Nükleer savaş tehlikesi ne kadar uzağımızda?
Günümüzde özellikle sanayi üretimi ve ordular için vazgeçilmez enerji kaynağı hala petrol gözüküyor. Fakat özü itibarı ile kısıtlı bir kaynak olan petrolün tükeneceği günlerin geleceği kaçınılmaz. Milenyum gelişim trendine ve dinamiklerine bakacak olursak artık sorunların yıllar öncesinden tespit edilerek çözüm aranmasının bir yöntem olarak benimsendiğini söyleyebiliriz ( En azından gelişmiş ülkeler için ). Bu bağlamda şimdiden hazırlıklarını yapmaya başlayan ülkeler olduğunu düşünmek için çok sebep var.
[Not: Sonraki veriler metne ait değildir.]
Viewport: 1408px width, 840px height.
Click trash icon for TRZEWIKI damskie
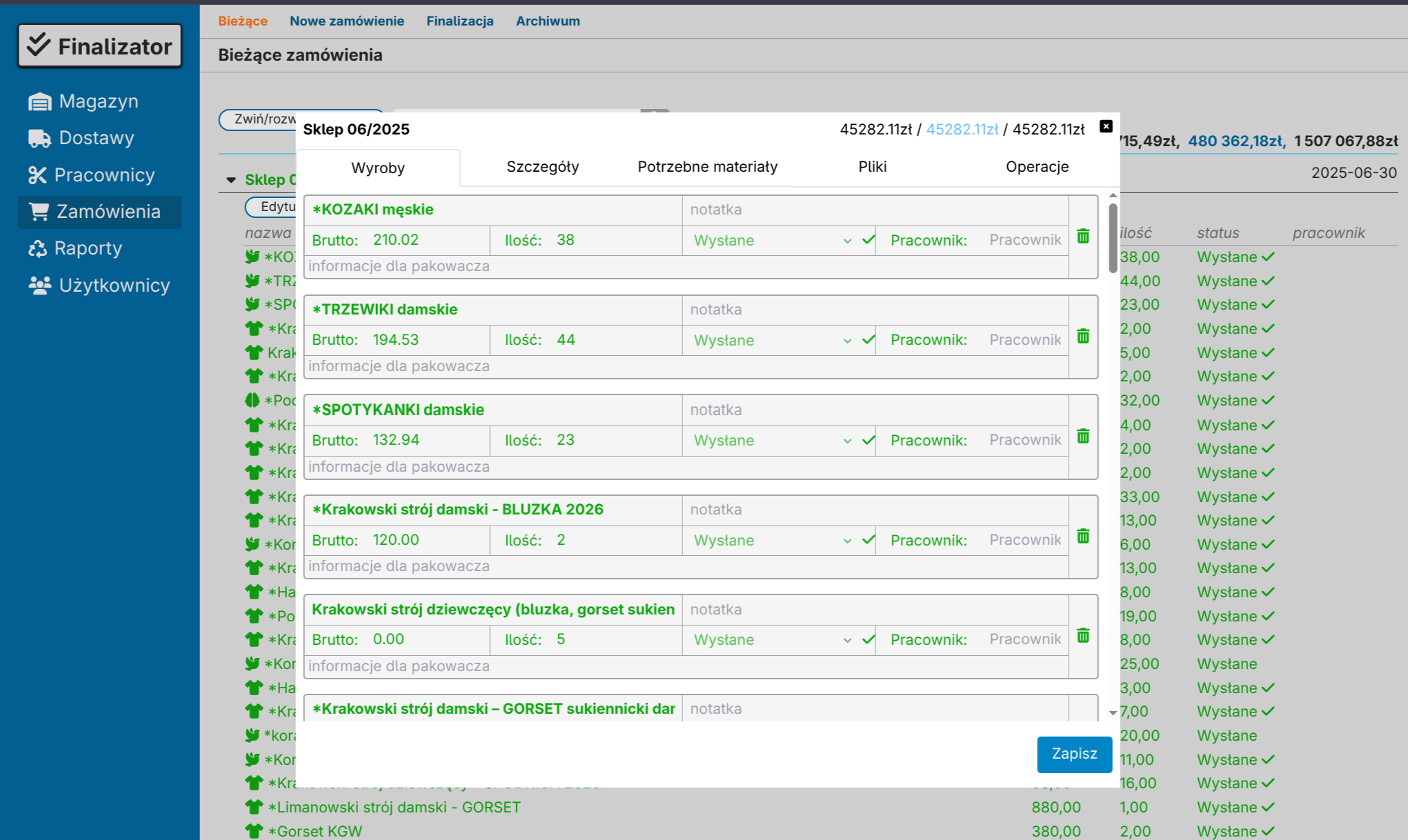tap(1083, 337)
Petrol üretiminde ABD, Rusya, Çin ve Arap ülkeleri üst sıralarda yer alıyor. Süper güç olgusu ile petrol üretiminin bir ilişkisi olduğu aşikar. Bu gücün korunması için petrolün sağladığı enerji arzının ikamesi için acaba hangi ülkeler ne kadar çabalıyor? Bu konuda net bir bilgiye ulaşabilmiş değilim fakat AR-GE çalışmalarının durumu belki fikir verebilir.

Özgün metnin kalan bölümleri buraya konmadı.